#### What the task asks
How many lines of the data below contain the string "Where"? Reply with the number alone.

#### Stored rows
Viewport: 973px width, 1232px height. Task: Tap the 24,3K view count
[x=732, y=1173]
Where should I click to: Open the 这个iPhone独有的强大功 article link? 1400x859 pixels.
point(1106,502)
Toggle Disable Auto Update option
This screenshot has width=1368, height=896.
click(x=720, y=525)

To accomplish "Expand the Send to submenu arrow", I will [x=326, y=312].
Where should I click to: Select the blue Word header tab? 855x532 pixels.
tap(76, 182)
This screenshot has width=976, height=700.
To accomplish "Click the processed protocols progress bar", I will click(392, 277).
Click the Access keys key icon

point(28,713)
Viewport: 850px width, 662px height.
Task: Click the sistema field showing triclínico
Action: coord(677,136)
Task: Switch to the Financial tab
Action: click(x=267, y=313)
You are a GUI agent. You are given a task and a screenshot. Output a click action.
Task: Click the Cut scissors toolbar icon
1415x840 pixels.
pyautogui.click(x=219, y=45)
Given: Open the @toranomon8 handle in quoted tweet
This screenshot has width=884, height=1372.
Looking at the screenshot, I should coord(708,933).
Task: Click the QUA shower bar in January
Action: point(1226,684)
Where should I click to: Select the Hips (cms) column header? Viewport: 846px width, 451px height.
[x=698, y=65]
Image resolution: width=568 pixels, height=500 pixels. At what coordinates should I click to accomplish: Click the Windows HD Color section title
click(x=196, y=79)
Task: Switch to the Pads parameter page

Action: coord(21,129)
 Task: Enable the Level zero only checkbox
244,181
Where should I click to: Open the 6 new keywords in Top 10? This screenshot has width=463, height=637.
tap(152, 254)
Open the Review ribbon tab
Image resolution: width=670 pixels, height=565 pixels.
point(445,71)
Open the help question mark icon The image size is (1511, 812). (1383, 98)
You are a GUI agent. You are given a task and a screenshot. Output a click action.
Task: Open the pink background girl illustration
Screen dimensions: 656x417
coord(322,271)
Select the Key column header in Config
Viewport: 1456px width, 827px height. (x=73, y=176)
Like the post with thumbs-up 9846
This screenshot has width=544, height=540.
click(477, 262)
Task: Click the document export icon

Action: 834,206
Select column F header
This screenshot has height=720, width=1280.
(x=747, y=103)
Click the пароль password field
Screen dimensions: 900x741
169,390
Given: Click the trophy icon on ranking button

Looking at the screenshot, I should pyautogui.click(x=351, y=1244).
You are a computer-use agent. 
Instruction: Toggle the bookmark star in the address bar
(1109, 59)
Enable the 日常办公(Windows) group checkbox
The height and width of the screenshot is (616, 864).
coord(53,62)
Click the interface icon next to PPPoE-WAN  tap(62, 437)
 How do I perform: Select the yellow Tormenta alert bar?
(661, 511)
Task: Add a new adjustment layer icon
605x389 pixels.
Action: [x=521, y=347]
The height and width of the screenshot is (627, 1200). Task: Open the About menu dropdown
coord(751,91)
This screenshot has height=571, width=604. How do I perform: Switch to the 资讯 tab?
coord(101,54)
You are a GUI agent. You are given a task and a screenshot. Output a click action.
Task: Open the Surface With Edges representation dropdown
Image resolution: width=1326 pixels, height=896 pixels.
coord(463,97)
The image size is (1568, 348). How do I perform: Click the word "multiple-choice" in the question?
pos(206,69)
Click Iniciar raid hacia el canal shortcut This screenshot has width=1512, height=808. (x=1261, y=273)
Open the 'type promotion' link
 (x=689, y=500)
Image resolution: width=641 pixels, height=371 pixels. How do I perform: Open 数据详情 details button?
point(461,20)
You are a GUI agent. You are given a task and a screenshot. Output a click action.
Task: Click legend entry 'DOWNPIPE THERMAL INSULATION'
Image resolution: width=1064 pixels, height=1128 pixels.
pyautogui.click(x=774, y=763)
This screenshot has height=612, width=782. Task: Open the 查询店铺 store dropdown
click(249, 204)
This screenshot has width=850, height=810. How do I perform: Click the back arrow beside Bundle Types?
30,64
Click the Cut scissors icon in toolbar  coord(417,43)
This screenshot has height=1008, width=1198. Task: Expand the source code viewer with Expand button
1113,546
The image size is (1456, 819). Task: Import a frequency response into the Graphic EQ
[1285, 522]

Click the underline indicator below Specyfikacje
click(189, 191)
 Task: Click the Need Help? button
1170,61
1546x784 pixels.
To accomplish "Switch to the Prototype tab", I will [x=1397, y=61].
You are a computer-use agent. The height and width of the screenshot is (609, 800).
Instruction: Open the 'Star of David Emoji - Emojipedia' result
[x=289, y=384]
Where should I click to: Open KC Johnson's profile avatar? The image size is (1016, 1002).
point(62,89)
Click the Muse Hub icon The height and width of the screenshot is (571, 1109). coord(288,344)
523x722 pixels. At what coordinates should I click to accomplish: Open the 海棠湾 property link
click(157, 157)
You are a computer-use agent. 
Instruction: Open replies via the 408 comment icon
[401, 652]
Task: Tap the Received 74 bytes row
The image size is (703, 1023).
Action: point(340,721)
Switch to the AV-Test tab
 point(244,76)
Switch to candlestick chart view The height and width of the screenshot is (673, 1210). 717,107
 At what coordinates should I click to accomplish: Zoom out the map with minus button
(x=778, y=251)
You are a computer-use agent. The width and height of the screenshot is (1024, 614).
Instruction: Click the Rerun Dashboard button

#### Full response
5